Incendie de CompassCare à Buffalo

États-Unis-Gauche radicale

À Buffalo, l’incendie criminel du centre pro-vie CompassCare, signé Jane’s Revenge, a causé d’importants dégâts et blessé deux pompiers. Cette violence pro-avortement radicale a mis en danger employés, secours et riverains.

L’intérieur incendié de CompassCare apparaît derrière une vitrine brisée, avec du mobilier et des murs fortement endommagés.

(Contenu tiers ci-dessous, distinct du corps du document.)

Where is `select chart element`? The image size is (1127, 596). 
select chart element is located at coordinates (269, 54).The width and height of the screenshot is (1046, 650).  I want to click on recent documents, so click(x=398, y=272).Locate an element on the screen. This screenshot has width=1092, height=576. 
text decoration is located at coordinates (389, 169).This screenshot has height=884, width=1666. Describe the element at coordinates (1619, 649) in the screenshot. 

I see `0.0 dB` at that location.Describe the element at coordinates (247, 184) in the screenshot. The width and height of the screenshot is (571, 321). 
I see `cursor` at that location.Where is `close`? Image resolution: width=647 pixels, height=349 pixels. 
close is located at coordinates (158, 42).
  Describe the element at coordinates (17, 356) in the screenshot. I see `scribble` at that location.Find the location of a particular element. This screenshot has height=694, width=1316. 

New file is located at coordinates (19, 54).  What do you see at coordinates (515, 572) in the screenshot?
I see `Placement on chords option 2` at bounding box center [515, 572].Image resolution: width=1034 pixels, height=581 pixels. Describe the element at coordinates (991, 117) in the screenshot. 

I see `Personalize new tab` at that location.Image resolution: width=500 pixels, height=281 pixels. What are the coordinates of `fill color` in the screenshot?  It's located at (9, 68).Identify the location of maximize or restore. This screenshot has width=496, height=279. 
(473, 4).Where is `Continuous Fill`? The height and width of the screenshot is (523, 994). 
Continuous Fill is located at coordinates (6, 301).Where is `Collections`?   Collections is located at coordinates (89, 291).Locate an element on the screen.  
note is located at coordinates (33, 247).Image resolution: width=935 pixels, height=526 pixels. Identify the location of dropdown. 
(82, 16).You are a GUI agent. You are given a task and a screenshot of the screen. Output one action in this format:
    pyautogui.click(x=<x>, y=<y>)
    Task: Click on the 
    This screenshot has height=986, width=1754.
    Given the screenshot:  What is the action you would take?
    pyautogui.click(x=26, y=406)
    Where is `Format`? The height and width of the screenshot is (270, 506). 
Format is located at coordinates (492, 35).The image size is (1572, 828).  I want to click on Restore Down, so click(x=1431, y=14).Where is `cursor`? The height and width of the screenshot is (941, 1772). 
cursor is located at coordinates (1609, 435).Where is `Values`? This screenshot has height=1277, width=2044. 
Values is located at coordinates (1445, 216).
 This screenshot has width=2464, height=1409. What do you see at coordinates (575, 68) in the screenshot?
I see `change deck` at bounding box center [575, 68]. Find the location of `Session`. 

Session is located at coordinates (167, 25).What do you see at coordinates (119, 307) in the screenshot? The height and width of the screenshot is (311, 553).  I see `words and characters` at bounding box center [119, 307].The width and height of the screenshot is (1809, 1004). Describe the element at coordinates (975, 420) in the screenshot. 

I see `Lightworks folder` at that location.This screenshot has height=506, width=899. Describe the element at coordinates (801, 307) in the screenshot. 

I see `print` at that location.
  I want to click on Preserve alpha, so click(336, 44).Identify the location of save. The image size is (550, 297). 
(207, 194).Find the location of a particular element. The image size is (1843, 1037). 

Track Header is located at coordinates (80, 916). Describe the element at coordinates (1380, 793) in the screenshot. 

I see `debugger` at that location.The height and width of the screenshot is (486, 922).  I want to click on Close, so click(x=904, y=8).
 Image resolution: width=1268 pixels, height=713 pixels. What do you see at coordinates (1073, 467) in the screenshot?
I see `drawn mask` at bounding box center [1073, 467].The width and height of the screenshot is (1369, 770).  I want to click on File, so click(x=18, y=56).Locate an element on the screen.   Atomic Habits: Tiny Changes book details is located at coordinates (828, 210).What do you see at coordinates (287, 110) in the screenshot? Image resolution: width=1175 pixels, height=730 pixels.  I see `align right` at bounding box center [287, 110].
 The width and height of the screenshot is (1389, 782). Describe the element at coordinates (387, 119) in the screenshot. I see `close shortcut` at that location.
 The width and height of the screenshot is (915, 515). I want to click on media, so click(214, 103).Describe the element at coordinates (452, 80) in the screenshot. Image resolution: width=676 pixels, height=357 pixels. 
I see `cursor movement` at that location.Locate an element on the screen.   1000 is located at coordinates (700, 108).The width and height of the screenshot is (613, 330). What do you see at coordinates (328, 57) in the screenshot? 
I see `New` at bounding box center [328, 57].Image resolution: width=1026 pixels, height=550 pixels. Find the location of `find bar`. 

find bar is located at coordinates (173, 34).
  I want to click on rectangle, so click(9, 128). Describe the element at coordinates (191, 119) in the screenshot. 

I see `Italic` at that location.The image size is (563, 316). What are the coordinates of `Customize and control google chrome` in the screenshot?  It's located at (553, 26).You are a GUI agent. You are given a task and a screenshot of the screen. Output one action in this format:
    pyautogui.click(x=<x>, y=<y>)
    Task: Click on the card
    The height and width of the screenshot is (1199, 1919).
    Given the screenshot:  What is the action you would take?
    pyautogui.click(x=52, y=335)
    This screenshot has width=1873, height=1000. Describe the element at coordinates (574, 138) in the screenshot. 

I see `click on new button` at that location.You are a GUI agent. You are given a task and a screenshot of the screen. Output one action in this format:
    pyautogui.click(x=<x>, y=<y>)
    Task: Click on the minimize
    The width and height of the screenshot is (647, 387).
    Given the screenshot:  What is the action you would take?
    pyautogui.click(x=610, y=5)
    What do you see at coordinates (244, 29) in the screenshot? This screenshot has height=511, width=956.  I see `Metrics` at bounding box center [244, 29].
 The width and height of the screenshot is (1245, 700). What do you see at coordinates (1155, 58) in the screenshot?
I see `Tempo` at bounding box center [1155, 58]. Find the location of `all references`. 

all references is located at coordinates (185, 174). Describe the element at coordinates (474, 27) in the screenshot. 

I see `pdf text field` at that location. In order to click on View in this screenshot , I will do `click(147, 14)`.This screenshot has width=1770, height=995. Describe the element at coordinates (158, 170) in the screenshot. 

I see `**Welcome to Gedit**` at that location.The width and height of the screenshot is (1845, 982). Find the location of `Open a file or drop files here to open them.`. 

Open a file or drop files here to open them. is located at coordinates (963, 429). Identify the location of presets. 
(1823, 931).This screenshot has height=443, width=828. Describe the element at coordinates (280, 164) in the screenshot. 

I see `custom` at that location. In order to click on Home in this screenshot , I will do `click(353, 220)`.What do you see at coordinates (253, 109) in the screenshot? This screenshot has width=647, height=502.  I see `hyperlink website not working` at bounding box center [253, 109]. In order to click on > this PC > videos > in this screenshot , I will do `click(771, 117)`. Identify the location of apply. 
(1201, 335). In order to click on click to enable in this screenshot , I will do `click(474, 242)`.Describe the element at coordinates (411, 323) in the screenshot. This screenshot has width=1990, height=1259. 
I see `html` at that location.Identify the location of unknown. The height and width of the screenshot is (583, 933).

Le 7 juin 2022, CompassCare, un centre de grossesse pro-vie de Buffalo, dans l’État de New York, a été visé par un incendie criminel qui a causé des dégâts importants et blessé légèrement deux pompiers. Sur le bâtiment attaqué, les auteurs ont laissé l’inscription « Jane was here », une signature directement associée à Jane’s Revenge, réseau lié au militantisme pro-avortement radical.

L’attaque ne relève pas d’une simple dégradation politique. Le recours au feu contre un établissement recevant du public a créé un danger concret pour les employés, les secours et les riverains. Les deux pompiers blessés lors de l’intervention illustrent le coût humain immédiat de cette violence dirigée contre une organisation pro-vie.

Un centre pro-vie pris pour cible

CompassCare accompagne des femmes enceintes et défend une approche opposée à l’avortement. C’est précisément ce type d’institution qui s’est retrouvé sous pression après les fuites puis l’arrêt de la décision Roe v. Wade. À Buffalo, cette hostilité s’est traduite par un incendie volontaire, des dommages matériels importants et un message de revendication destiné à intimider les organisations pro-vie.

La mention « Jane was here » a donné à l’affaire une dimension politique explicite. Jane’s Revenge est régulièrement invoqué dans des actions et appels hostiles aux structures pro-vie. La signature retrouvée sur place constitue un élément central du contexte documenté par les autorités et par la presse, sans que les auteurs matériels aient été publiquement identifiés.

Des secours exposés par l’incendie

Les dégâts ont été qualifiés d’importants. Au-delà de la destruction ou de la détérioration des locaux, l’incendie a mobilisé les services d’urgence et exposé les pompiers à un risque qui n’aurait pas existé sans cette attaque. Deux d’entre eux ont été légèrement blessés pendant l’opération.

Ce type de méthode franchit un seuil particulièrement grave : allumer un feu dans un bâtiment pour atteindre une cause politique ne menace pas seulement des biens. Il met en péril toute personne susceptible de se trouver dans les lieux, ainsi que les premiers intervenants appelés à contenir le sinistre.

Pas d’arrestation annoncée

Les sources disponibles, dont un rapport intérimaire du département américain de la Justice consacré aux crimes visant des organisations pro-vie et un reportage de Reuters, font état d’une enquête sur l’incendie. Aucune arrestation publique ni condamnation n’était recensée dans le dossier documentaire.

L’absence d’inculpation connue ne fait pas disparaître la gravité des faits rapportés : un centre pro-vie a été incendié, deux pompiers ont été blessés et une signature associée au militantisme pro-avortement radical a été laissée sur les lieux. À Buffalo, l’épisode rappelle que la violence politique de groupes d’extrême gauche peut viser des institutions civiles simplement parce qu’elles défendent la protection de la vie.